Jamie Gillan arrived in the US as a rugby-obsessed teenager who had never watched American football and had no intention of playing the game.
Six years later, the Scot will make his NFL debut this week after securing the starting job as Cleveland Browns' punter.
It's a startling rise to prominence for Gillan - nicknamed 'The Scottish Hammer' - who has ousted former Super Bowl champion Britton Colquitt, a 10-year NFL veteran, for a place on the Browns' 53-man roster.
Here, the 22-year-old tells BBC Scotland about the slog of 18-hour college days, bringing rugby skills to the NFL, and sharing kilt etiquette with a superstar team-mate.
'I might as well give a it a blast'
There was only one sport Gillan cared about growing up in Inverness. Desperate to play for his country, he followed his dream by moving away to attend Merchiston Castle boarding school in Edinburgh.
"I was absolutely rugby mad and still miss it," he says. "The only reason I chose to go to Merchiston was because of all the guys they'd put through to Scotland."
It was there, as a promising fly-half, he developed his talent for kicking that would come in handy 4,000 miles away when his career took a different trajectory.

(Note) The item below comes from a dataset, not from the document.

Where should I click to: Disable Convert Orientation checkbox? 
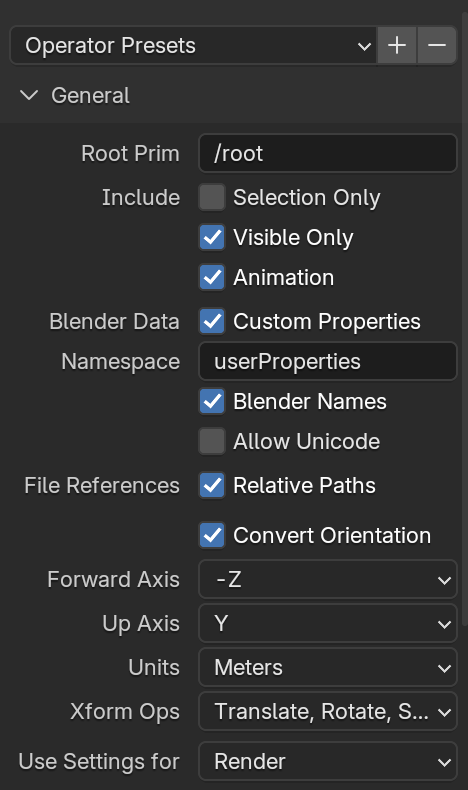[x=212, y=535]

His dad, a navigator with the Royal Air Force, was posted to Maryland and the family, including a 16-year-old Jamie, left Scotland for a new life Stateside.
Even then, he only fell into American football as a means to an end. After pursuing rugby regionally in his new home, Gillan approached the coach of his high school football team with the intention of kicking his way onto the team in order to keep fit during the rugby off-season.
With a few tweaks to his technique, Gillan quickly became an accomplished kicker and offers of scholarships to play college football in America began to arrive.
"I was a little bit undersized in Scotland," he said. "So when I came out here, I was hoping to get bigger and I just happened to see the football side and I was like, 'I might as well give a it a blast'.
"All my mates were telling me you could get scholarships for kicking a ball and I didn't believe them at first. But I thought I'd give it a try after I saw the guy missing field goals."
Forging a reputation amid a 'ridiculous schedule'
Gillan quickly made a name for himself in the fiercely competitive college game with the University of Arkansas Pine-Bluff, becoming one of the best kicking and punting options in his conference.
Over his four-year career, he managed 9,024 yards on 214 attempts and averaged 42.2 yards per punt. His longest punt was a whopping 80 yards and he also achieved 27 punts that exceeded 50 yards.
But the life of a college athlete is a demanding one and Gillan found the balance of sport and studies gruelling.
"It was unreal, so tough," he said. "Up at 4.30am, running till you can't breathe, then you've got four classes afterwards, then meetings, then weightlifting. Then you've got meetings at night, then study hall from 8.30pm till 11pm, and then you're up at 4am. It's a ridiculous schedule but you just did it like everyone else."
No nerves, just fun
His consistency and booming left foot led to interest from the NFL, with the Browns first to show their hand by inviting Gillan to Ohio for a visit before the 2019 draft.
Punters are one of the least sought-after positions in the draft as the league's 32 teams replenish their ranks with the best young college talent, so Gillan was not too deflated when he went unpicked.
"But I got a phone call after the fifth round from a coach here and he was saying he was hoping I don't get picked up," he said. "Then, after the draft ended, a lot of other teams called wanting to bring me in as a free agent. But there was no question, I was going to come to the Browns as they had shown me a lot of love."
Joining the Browns in April, Gillan featured in pre-season games, crunching into punt returners with rugby-style tackling which helped set him apart. And despite the huge step-up in quality and spotlight, he was not fazed, edging out Colquitt to get the nod last Saturday.
"I know a lot of people get nervous and stuff but for me it was fun," he said. "We had a huge crowd for the first game, bigger than any I've ever played in front of in Arkansas. But when I went out there it wasn't like a belly of butterflies, shaky legs, or nervous - it was just ultra focus."
Superstar pal's kilt faux pas
The Scottish Hammer now shares a locker room with some of the most famous names in American sport.
The NFL's biggest trade of the off season saw superstar receiver Odell Beckham Jr arrive in Cleveland from the New York Giants. And after wearing a kilt to the Met Gala, Beckham might be wishing he had sought the advice of his new team-mate before the blockbuster event.
"It was funny," Gillan said "I did have to tell him, though, he wore it the wrong way. He wore the thing completely backwards. I told him and he was shocked. He was like, 'Are you sure?'. I was like, 'Yeah, I'm 100% sure buddy! He's been good craic."
On the prospect of his own fame, Gillan is taking it all in his stride.
"I don't think I'm famous yet," he said. "But it's cool to have some fans and people taking the whole Scottish Hammer thing and running with it. It's pretty funny."